Back-to-School Driving Tips for Truck Drivers
The start of the school year brings with it heavier traffic and professional drivers will want to be even more aware of their surroundings while navigating residential areas, traveling the interstate and making deliveries at the nation’s big box retailers.
“That route you easily navigated this summer will be more congested and take longer to run, so you’ve got to plan ahead and be prepared,” said Keith Bain, commercial auto specialist for Chubb Group of Insurance Companies.
Last year 475,000 school buses took to the roads. “That is another half million commercial vehicles added to our roads, which we all know are already congested,” said Herbert Mayo, vice president of risk control for Lockton Companies, a national insurance broker.
In addition to buses, moms driving small children to and from school and teenagers and college students driving themselves increase the number of vehicles on the road. “When kids head back to school there are more people that are more active in vehicles,” Mayo said.
While all roads will see an increase in traffic congestion, secondary roads near neighborhoods and schools typically see the greatest traffic increases. “Try to make the most use of interstate highways and freeways and avoid or minimize your travel on secondary roads,” Bain said. “Avoid metropolitan areas during rush hour and have a heightened sense of awareness on rural highways and state routes. There may be a school bus stopped just over the hill or around the next curve.”

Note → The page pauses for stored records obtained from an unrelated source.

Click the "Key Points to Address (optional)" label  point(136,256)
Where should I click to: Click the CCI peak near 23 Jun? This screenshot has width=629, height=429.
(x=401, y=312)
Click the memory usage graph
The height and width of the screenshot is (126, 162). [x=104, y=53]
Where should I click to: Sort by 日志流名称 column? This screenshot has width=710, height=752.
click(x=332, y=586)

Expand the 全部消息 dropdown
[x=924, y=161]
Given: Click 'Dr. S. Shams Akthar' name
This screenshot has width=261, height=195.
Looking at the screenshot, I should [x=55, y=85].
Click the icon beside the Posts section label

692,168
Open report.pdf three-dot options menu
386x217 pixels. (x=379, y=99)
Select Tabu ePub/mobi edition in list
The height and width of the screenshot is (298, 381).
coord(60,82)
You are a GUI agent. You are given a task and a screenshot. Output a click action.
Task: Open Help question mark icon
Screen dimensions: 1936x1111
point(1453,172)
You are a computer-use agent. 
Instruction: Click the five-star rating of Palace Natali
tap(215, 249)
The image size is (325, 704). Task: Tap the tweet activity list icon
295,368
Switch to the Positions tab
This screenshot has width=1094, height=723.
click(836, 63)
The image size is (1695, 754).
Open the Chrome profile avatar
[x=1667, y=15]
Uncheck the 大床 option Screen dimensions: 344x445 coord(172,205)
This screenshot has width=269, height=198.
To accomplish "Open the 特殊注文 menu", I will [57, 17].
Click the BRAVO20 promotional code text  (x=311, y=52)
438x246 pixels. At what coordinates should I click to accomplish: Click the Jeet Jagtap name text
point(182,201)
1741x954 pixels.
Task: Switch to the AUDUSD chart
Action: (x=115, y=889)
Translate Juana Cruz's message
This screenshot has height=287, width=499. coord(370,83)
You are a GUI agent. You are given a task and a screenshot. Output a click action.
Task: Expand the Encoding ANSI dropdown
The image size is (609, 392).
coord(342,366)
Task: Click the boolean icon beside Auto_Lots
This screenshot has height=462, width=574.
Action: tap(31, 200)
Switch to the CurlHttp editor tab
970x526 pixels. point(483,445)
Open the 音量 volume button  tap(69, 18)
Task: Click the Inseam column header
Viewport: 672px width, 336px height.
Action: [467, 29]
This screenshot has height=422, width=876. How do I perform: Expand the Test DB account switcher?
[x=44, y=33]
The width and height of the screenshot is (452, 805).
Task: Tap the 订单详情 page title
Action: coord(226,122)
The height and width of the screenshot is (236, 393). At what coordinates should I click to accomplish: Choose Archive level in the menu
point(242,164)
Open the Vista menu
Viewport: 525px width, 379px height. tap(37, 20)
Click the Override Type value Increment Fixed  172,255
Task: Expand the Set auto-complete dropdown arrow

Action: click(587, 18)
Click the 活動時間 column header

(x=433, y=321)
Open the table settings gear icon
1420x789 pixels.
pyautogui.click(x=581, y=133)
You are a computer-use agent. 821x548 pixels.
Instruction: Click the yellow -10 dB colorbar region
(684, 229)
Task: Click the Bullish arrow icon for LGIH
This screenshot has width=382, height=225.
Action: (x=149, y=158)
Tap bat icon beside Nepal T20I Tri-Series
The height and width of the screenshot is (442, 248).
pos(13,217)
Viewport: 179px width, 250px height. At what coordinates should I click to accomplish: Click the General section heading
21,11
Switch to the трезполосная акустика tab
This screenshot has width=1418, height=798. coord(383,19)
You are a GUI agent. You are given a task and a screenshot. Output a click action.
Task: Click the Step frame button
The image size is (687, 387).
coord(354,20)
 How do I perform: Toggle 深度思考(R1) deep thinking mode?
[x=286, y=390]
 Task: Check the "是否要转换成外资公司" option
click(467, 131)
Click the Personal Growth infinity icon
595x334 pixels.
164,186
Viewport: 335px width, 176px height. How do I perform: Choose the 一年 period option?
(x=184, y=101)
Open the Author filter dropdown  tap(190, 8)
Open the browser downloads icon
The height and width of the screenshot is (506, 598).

Teenage students driving with their friends in the car can be more distracted and warrant extra attention from professional drivers. “I want my professional drivers to know that those are student drivers are out there and to be aware of that. They’re exploring their newfound freedom with their vehicle,” Mayo said.
In residential areas, drivers will also want to be alert for children playing. “When they get home in the afternoon, they want to go out and play with their friends,” Mayo said.
Back-to-school season hits at the same time as big-box retailers are stocking their shelves for school-bound and holiday shoppers alike.
“Parking lots and delivery points around retail stores are always a dangerous place to drive your truck, even without the added pressure and frequency of back-to-school deliveries and the added hazard of back-to-school shoppers,” Bain said.
Bain explained, drivers in parking lots “often take shorts cuts, drive too fast, treat right-of-way rules casually, and they’re frequently backing up.” He recommends drivers in retail settings slow down, increase their following distance, communicate, and continue checking their mirrors and blind spots.
Retail docks can be difficult to access and retail service roads are typically narrow, Bain said. “Remember your backing rules and practice them and be prepared for more truck traffic. It’s always a good idea to ‘get out and look’ or use a spotter before you begin backing at retail docks and any delivery point,” he said.
While drivers are always conscious of safety, it is important they not take it for granted. “Don’t be tempted to text, surf the net, dial your cell phone, read, or fall victim to other distractions that take your eyes off the road. Remember that driving your truck is one of the most dangerous activities you do every day. Treat it with the respect that it deserves,” Bain said.